Fusilatnews – Tidak pernah saya bayangkan, hari ini saya akan duduk semeja dengan Damai Hari Lubis — pengacara kondang yang baru saja ditetapkan sebagai tersangka kasus pencemaran nama baik dan dugaan fitnah ijazah palsu atas laporan Mantan Presiden Joko Widodo. Lokasinya pun tak biasa: sebuah hotel berbintang di kawasan Jakarta Utara.
Saat pertama kali melihatnya di lobi, rasa penasaran saya langsung membuncah. Di hadapan saya berdiri seorang pria berjas rapi dan berdasi, wajahnya teduh, langkahnya mantap. Tidak ada yang menunjukkan bahwa ia sedang diterpa badai hukum. Saya sempat berpikir, mungkin inilah caranya menghadapi tekanan: dengan tampil tegak, bukan tunduk.
Namun, karena acara masih berlangsung, saya harus menahan rasa ingin tahu itu. Baru saat waktu istirahat makan siang tiba, kesempatan berbincang datang. Kami bertiga — saya, Kang DHL, dan istrinya — duduk di satu meja bundar di sudut ruang makan hotel.
Suasana cair. Ia makan dengan lahap, sesekali melempar senyum, dan bercanda ringan. Tidak ada nada getir, tidak ada gestur gelisah. Obrolan kami mengalir ke mana-mana: soal politik nasional, perkembangan hukum, sampai cerita remeh tentang rekan lama.
Hanya sekali saja ia menyinggung nama sahabatnya.
“Kang Rizal Fadhilah lagi umrah,” katanya singkat, lalu kembali ke piringnya. Tidak ada pembicaraan soal kasus, tak ada kata “tersangka,” tak ada keluhan tentang proses hukum.
Dari ekspresi dan caranya menatap, saya menangkap kesan kuat: Damai Hari Lubis sama sekali tidak terpengaruh oleh status hukumnya. Ia tidak menolak kenyataan, tapi juga tidak menunduk di hadapannya. Ia seperti tengah membiarkan badai berlalu — dengan keyakinan bahwa dirinya berdiri di jalur yang benar.
Mungkin karena ia paham benar, hukum sering kali bergerak tidak semata-mata berdasarkan nurani. Ia tahu betapa lenturnya pasal-pasal bila menyentuh kepentingan politik. Maka, ketenangannya bukan tanda pasrah, melainkan bentuk kesiapan.

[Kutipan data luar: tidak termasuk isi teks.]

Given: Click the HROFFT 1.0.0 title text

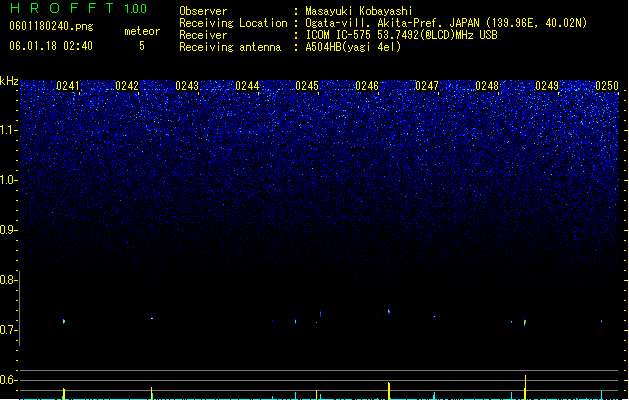Looking at the screenshot, I should 78,8.
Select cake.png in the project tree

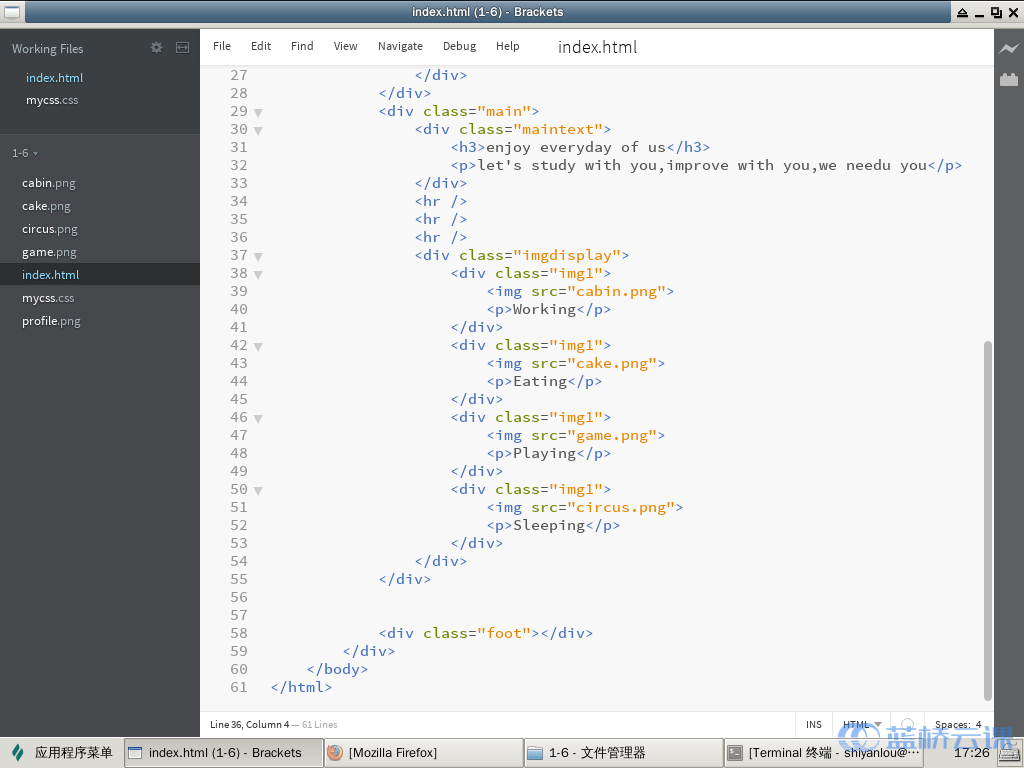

Sambil menyesap teh di akhir makan siang, ia sempat berkata pelan, “Dalam dunia hukum, benar dan salah itu sering kalah cepat dengan kuat dan lemah. Tapi saya tidak akan berhenti bicara soal benar.”
Kutipan itu seperti menegaskan apa yang selama ini diyakini banyak orang tentang dirinya: bahwa Damai Hari Lubis bukan sekadar pengacara, tapi juga suara yang menolak bungkam.
Sebelum kami berpisah, ia menepuk bahu saya sambil tersenyum kecil. “Tenang saja,” ujarnya, “semua ada waktunya.”
Kalimat sederhana, tapi terasa dalam. Dari caranya berbicara — tenang, berjarak, namun penuh keyakinan — saya tahu, ia tak gentar sedikit pun. Ia mungkin ditetapkan sebagai tersangka, tapi dalam pandangan saya, justru terlihat seperti orang yang sudah siap “tempur.”
Dan dari jas serta dasi yang ia kenakan hari itu, saya tahu: ia sedang menunjukkan satu hal — bahwa kehormatan tak pernah bisa dituduh bersalah.